** Opening MATERIAL SHOWN block **

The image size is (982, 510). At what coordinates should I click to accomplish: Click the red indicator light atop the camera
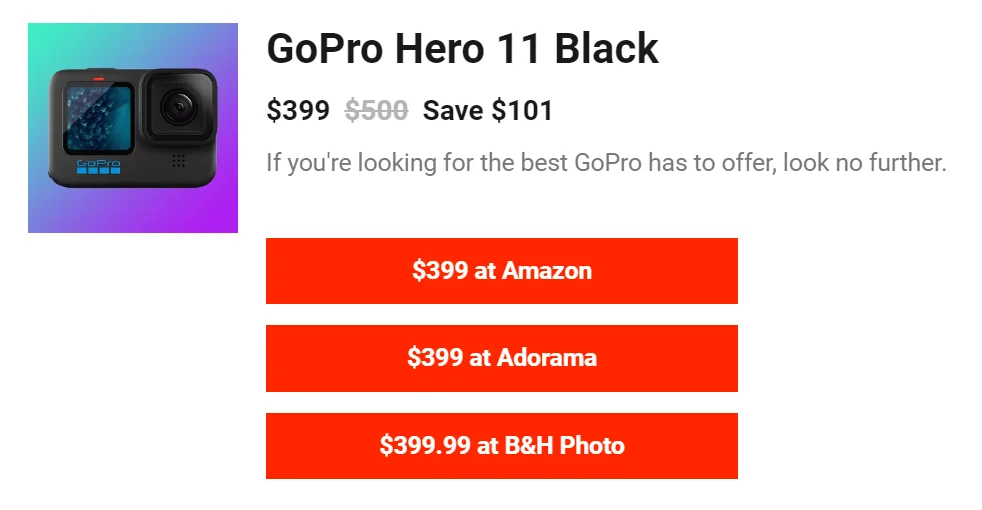coord(98,79)
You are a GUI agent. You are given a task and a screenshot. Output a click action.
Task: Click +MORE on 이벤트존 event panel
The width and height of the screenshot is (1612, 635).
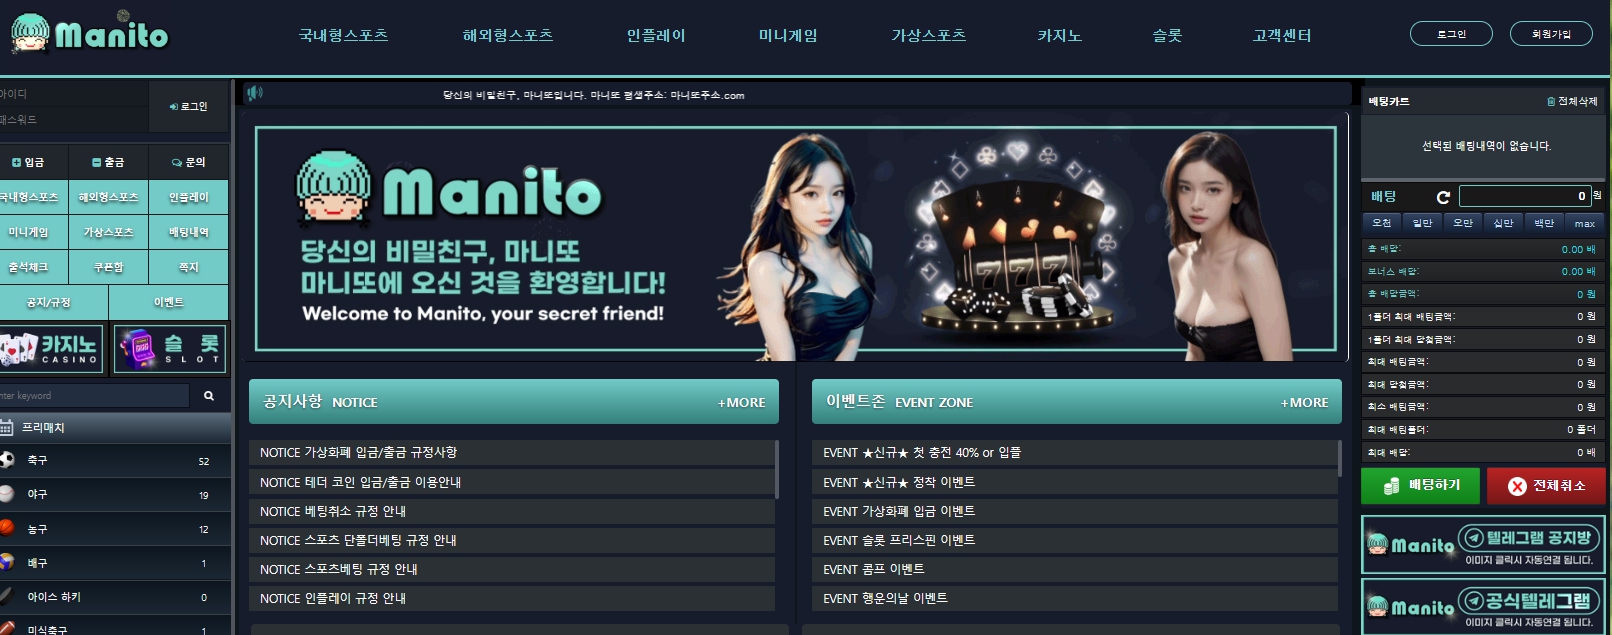click(x=1304, y=402)
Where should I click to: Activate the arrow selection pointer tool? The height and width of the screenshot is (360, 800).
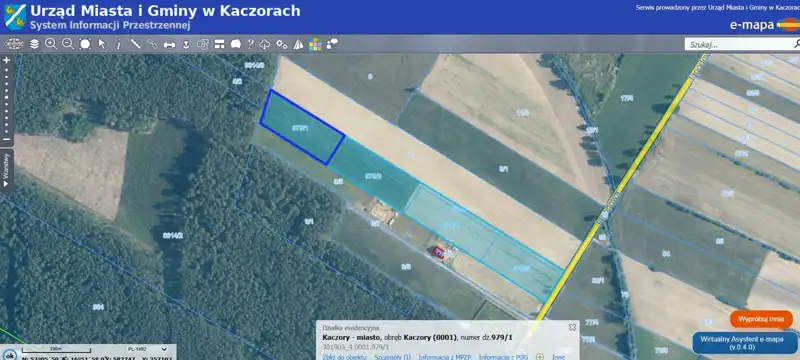click(102, 44)
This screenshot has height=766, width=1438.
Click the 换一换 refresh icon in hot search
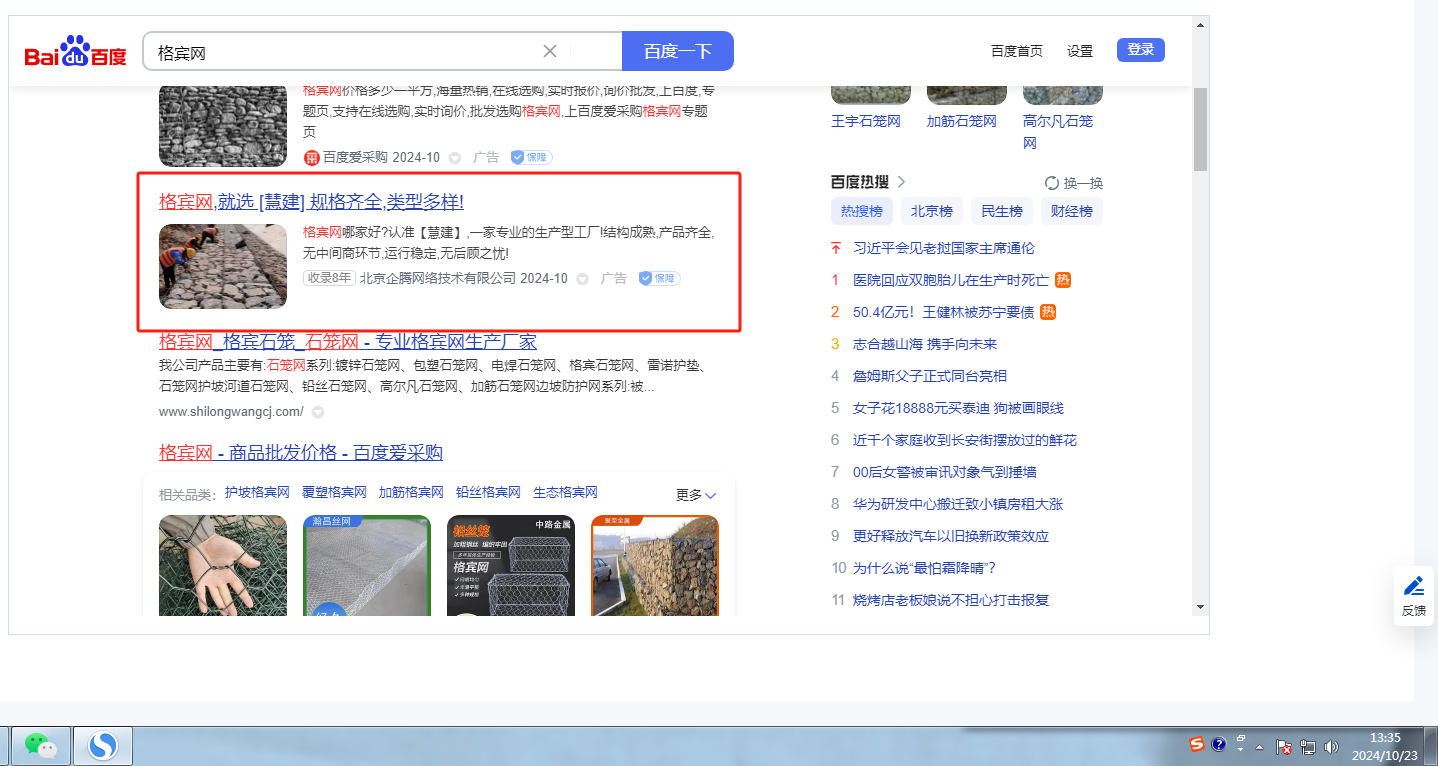click(x=1052, y=183)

** Closing MATERIAL SHOWN block **

▸ REQUIRED ACTION
In the copy, keep every line of the data above exactly and drop each picture.

▸ EXPECTED ANSWER
The image size is (982, 510). At what coordinates should I click to accomplish: Click the red indicator light atop the camera
coord(98,79)
You are a GUI agent. You are given a task and a screenshot. Output a click action.
Task: Click +MORE on 이벤트존 event panel
The width and height of the screenshot is (1612, 635).
click(x=1304, y=402)
Where should I click to: Activate the arrow selection pointer tool? The height and width of the screenshot is (360, 800).
click(102, 44)
This screenshot has height=766, width=1438.
Click the 换一换 refresh icon in hot search
click(x=1052, y=183)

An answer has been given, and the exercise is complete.